- To do
Copy out word for word the lines of the listing below, from the line with "Task: Open the translate language icon" to the line with "Action: (259, 19)", including both of those lines.

- Data lines
· · ·

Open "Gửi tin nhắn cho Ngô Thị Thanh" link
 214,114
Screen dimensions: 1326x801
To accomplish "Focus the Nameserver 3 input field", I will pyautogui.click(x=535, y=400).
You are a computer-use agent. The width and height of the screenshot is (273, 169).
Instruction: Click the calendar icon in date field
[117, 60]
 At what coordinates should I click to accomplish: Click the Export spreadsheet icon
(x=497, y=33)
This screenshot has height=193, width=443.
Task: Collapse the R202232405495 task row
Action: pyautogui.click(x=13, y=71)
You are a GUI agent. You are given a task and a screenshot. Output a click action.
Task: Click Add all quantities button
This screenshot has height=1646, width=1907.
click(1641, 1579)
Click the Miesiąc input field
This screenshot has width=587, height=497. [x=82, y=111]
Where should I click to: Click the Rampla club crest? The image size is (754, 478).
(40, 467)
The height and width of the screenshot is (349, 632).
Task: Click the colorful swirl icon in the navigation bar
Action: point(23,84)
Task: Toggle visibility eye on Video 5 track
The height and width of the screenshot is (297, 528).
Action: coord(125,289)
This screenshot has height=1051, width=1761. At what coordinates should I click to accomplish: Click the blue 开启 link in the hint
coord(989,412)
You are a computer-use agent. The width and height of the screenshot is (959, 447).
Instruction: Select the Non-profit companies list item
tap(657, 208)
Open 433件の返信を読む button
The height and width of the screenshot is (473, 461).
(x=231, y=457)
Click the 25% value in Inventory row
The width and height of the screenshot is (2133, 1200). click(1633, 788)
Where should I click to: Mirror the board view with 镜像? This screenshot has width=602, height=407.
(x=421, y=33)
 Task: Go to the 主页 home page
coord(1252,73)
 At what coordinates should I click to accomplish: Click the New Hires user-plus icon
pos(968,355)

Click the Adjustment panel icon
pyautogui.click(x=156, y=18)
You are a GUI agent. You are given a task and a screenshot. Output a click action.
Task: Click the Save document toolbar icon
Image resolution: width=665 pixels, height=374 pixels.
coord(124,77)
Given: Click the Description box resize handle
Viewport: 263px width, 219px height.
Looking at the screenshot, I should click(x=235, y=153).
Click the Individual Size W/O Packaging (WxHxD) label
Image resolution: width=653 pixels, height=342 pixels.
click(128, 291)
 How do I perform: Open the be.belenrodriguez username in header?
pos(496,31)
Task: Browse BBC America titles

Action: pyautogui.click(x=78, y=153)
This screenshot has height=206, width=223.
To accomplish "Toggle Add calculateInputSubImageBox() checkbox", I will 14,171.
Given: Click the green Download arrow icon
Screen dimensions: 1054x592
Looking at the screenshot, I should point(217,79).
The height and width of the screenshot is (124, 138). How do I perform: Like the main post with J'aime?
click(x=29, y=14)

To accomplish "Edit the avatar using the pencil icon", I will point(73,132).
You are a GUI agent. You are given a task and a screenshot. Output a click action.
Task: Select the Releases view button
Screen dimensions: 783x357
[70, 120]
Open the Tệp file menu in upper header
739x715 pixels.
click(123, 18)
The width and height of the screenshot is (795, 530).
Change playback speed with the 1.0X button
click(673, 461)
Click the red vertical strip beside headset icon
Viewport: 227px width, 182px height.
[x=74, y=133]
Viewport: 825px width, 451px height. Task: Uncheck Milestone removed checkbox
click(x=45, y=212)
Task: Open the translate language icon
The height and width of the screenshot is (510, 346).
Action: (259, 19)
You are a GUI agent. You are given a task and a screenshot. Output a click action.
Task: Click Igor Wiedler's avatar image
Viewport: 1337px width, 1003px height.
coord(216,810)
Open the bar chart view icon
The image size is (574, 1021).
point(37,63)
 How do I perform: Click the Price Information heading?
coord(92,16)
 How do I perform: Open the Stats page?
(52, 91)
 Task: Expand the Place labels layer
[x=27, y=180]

· · ·

- Output of the task
Task: Open the translate language icon
The height and width of the screenshot is (510, 346).
Action: (259, 19)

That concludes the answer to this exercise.